#### PROVIDED DATA:
====

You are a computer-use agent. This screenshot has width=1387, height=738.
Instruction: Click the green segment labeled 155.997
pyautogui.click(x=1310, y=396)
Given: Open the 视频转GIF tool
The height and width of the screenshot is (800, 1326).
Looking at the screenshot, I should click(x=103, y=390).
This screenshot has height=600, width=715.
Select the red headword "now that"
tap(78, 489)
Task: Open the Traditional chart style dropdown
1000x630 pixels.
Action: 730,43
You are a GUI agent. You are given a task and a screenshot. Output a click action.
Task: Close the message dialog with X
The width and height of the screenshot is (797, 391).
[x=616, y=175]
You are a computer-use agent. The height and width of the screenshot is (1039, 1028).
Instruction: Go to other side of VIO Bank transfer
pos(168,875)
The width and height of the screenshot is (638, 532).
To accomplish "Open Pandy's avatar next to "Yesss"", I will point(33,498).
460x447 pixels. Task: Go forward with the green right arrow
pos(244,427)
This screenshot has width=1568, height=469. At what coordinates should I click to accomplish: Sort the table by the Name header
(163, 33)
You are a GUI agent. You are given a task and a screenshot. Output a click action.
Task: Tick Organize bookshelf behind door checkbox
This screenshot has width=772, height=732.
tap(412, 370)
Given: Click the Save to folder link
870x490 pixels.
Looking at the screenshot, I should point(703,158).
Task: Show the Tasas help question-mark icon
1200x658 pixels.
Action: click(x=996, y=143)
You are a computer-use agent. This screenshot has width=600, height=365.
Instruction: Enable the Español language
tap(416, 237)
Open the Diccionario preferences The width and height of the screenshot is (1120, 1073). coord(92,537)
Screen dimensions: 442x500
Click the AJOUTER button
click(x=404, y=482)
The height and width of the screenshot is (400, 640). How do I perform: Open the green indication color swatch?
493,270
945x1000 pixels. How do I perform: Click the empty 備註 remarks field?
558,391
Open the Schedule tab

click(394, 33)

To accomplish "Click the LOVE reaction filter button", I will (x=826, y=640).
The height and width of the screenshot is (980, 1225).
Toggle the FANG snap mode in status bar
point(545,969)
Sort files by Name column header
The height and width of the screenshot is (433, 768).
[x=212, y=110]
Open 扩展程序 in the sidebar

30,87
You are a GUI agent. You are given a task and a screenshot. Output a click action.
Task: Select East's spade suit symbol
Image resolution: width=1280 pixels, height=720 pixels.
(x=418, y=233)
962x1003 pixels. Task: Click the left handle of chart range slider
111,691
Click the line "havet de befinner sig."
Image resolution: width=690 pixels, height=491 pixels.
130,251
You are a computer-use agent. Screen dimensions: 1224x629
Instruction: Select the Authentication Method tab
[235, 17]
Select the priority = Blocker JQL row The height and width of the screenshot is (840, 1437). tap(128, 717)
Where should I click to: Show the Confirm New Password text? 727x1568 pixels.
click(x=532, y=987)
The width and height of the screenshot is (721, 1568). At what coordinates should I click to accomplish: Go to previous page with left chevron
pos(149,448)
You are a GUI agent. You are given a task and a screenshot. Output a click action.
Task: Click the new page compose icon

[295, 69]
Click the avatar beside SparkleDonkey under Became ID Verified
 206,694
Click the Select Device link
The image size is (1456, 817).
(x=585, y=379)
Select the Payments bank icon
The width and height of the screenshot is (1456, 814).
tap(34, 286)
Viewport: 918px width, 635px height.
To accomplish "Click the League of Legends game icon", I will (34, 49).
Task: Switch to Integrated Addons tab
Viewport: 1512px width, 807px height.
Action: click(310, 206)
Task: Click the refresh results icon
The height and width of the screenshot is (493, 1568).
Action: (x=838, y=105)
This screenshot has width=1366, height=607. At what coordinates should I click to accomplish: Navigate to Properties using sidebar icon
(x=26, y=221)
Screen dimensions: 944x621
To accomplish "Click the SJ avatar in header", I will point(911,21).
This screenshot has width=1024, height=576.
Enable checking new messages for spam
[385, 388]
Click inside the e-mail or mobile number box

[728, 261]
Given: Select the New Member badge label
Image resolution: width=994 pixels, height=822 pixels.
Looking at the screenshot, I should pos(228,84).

====

#### WHAT THE TASK REQUIRES:
List every line of the material above that contains the word "green". Case counts.

#### RESULT OF THE TASK:
Instruction: Click the green segment labeled 155.997
460x447 pixels. Task: Go forward with the green right arrow
The height and width of the screenshot is (400, 640). How do I perform: Open the green indication color swatch?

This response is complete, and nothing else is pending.